What to ask before renovating

Get tips for improving home efficiency during any renovation.

How to
3 - 5 min read

All renovations provide a great opportunity to improve your home energy performance — especially if the walls, floors or ceilings are already going to be opened up. Adding a few efficiency upgrades can ultimately pay for themselves.

So before planning any renovation, here are the top five questions you should consider to ensure your renovation is eco-friendly.

Energy bills, notebook and calculator.
Before planning your renovation, consider these questions about your household energy use. 

1. How much energy is my home using?

Heating is generally responsible for about two-thirds of a single-family home’s energy use. For an old home, it could be even more. Take a look at your energy bills to see how much you’re spending. Then try the Scotiabank EcoLiving Home Energy Savings Calculator to find out how much energy and money you could save.

From there, get a home energy audit by a certified energy advisor. The audit will tell you precisely how much energy your house is losing and what you can do about it. The audit might cost $300 to $400, but will provide you with a prioritized set of upgrades or renovations that will save you money over the long term. 

Thermal imaging device.
Heating is generally responsible for about two-thirds of a single-family home’s energy use.

2. How does fresh air come into my house?

When windows aren’t open, most fresh air comes from cracks and gaps around windows, doors and electrical outlets. These openings are also places where houses leak moisture-laden warm air, which can lead to mould. So when you turn on your bathroom fan to vent air out, you could also be sucking in replacement air containing mould particles.

An energy audit can help determine if inadequate ventilation is a problem for you. One fix is to draft-proof and install a heat-recovery ventilator that pre-heats incoming air through an energy exchange with the air that’s on its way out. Not only will it save you energy, it’s good for your health too. 

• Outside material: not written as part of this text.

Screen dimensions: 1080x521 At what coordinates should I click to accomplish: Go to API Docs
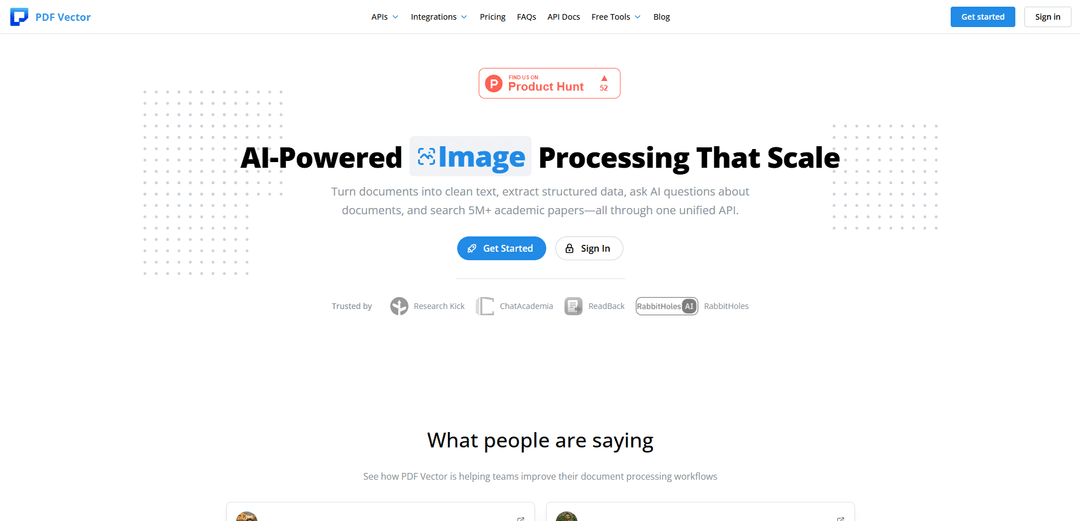click(x=563, y=17)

Contractor working on window during renovation.
All renovations provide a great opportunity to improve your home energy performance. 

 

3. How can I get more real estate value without a large addition?

In many houses, some rooms – especially areas near windows – can get too hot or cold to be comfortable year round. When this deters you from using those spaces, your livable space has decreased.

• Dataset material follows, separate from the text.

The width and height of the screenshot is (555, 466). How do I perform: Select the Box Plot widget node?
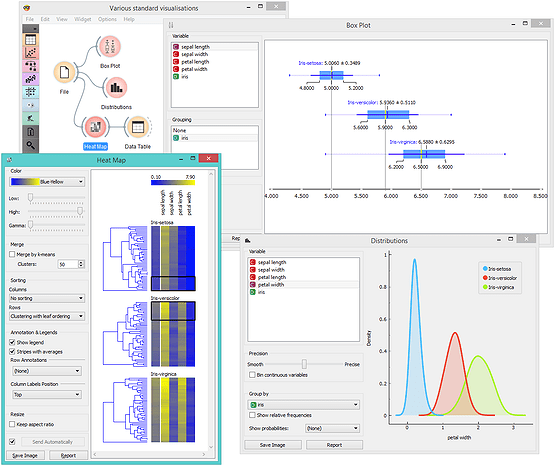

So, beefing up your building’s envelope by installing high-performance windows and some additional insulation can allow you to use all your existing real estate without a large addition. And many energy efficiency upgrades provide a good return on investment too.

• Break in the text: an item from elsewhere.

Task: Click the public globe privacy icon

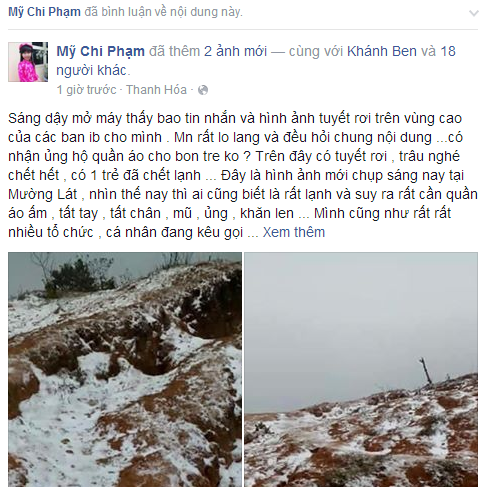Action: point(203,90)
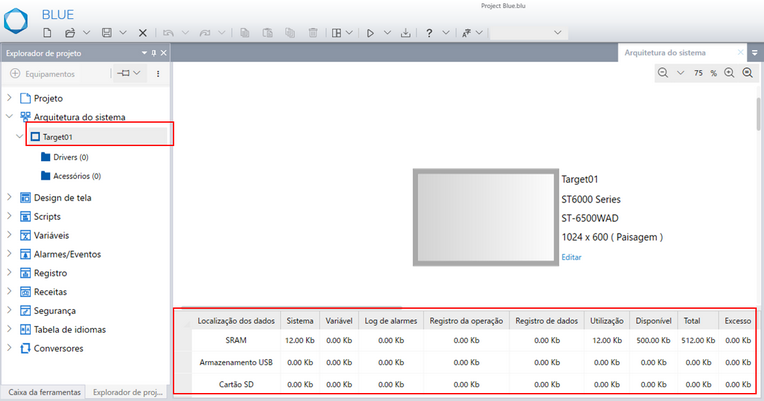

4. How can I incorporate energy efficiency into my renovation?

Energy-saving measures can be included in any renovation! During a small cosmetic job like a front door replacement, you can check to make sure that weather stripping is still good and frames around windows and doors are well sealed. If a door or window is drafty or poorly insulated, you might replace it with an Energy Star model. Or if you’re thinking of replacing a hot-water tank, you might consider on-demand hot water instead.

Man weather stripping a window.
Make sure that weather stripping is still good and frames around windows and doors are well-sealed.

If you’re planning a major project, like a kitchen renovation, you’ll first want to consider the order of jobs. Replacing kitchen cabinets, for example, could be a good time to add insulation to walls and draft-proof kitchen windows, walls and doors. It’s also a good time to upgrade to a high-efficiency faucet and other Energy Star kitchen appliances.

5. How will the renovation affect my energy use and costs?

By thinking through what you actually need and coming up with an energy-wise plan, your renovation can save you money in the short and long term.

For example, a new hot tub is going to cost you in energy, water and maintenance, when a soaker tub might serve just as well. In the kitchen, a smaller, well-designed fridge could meet your needs instead of a larger, more energy-intensive model. These are the kinds of questions that are good to ask when planning an eco-friendly renovation.